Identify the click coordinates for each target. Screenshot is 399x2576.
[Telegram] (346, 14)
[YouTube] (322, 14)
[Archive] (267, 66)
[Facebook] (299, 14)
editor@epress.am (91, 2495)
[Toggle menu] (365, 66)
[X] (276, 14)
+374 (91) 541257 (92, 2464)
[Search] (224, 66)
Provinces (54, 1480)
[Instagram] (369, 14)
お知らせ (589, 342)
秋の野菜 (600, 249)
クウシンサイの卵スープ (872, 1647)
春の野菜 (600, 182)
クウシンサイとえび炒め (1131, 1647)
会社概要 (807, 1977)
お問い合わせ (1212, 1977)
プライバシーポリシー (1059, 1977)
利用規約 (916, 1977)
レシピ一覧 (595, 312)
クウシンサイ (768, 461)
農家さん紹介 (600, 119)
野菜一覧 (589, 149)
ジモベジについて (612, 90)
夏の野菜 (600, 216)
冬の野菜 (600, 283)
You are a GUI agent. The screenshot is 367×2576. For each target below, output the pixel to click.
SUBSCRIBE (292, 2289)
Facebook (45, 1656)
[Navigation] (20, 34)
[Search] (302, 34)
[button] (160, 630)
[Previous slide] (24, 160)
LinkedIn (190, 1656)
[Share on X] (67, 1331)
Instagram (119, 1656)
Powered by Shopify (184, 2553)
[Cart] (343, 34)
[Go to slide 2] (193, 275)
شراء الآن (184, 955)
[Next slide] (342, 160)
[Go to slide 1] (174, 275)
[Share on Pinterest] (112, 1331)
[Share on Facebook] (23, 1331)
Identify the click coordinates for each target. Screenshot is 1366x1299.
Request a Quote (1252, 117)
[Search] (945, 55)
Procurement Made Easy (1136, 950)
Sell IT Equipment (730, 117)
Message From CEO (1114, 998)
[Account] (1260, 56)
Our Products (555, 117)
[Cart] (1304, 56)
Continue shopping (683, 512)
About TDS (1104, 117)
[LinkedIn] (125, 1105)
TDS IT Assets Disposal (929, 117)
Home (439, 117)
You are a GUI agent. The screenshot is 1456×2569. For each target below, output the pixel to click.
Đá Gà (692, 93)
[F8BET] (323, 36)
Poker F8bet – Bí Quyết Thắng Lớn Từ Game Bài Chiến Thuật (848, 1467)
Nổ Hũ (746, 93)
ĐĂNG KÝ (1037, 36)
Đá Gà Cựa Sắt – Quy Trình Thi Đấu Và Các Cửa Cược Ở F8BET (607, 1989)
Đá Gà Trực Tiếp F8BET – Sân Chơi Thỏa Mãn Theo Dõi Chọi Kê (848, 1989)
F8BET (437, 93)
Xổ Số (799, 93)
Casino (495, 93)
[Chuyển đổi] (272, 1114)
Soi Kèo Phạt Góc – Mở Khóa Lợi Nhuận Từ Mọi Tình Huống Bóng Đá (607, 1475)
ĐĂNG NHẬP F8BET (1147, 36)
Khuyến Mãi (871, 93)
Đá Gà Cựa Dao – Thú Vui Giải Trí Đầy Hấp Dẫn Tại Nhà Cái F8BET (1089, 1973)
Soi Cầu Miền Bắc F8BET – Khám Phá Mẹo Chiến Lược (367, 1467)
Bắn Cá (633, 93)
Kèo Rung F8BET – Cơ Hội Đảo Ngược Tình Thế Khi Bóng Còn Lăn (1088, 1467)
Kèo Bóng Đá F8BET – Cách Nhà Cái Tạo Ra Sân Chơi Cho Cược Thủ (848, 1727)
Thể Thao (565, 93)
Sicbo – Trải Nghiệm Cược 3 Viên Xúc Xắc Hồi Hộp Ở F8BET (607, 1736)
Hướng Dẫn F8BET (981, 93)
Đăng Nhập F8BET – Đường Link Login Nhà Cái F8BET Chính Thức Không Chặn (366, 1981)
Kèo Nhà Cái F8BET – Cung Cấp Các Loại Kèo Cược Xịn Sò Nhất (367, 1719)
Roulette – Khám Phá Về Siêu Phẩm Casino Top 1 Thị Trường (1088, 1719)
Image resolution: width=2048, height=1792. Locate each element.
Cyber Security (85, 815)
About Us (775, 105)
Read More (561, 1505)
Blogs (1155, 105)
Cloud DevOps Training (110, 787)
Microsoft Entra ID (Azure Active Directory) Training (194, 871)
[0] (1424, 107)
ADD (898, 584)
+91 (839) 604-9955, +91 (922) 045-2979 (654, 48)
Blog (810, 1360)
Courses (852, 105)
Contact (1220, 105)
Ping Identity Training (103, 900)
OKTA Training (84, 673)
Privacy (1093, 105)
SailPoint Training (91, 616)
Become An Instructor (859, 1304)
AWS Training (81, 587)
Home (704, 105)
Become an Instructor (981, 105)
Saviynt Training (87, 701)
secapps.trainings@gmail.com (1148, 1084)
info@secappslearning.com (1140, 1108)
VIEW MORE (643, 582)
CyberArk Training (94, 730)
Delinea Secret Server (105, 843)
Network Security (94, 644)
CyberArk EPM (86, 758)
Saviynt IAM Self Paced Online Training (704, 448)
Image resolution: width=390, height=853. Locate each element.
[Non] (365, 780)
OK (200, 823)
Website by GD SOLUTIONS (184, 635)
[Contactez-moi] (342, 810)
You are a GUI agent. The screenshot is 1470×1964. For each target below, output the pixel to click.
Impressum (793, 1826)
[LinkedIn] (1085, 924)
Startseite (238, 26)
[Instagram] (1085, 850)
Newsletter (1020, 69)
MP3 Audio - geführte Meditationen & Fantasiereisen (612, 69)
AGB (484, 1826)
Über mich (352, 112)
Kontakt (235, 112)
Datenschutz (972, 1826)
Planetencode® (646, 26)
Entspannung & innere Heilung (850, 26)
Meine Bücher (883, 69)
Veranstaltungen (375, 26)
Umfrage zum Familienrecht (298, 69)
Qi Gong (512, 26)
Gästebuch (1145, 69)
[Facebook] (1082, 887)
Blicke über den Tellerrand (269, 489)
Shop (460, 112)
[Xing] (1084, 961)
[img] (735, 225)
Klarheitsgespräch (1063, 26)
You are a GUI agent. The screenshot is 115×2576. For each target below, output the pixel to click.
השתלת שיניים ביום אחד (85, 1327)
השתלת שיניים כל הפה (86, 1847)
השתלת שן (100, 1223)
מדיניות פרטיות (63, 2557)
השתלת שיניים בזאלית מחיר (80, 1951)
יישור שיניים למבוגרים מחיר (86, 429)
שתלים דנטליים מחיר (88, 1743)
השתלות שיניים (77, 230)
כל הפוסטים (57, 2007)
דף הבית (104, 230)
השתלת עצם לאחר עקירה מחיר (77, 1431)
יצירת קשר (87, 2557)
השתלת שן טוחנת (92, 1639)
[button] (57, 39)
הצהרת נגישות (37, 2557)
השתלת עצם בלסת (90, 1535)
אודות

****************************************

### EXERCISE DIRECTIONS
Report the number of lines in the material above that contain "שיניים". Nothing else is wanted.

### RESULT
5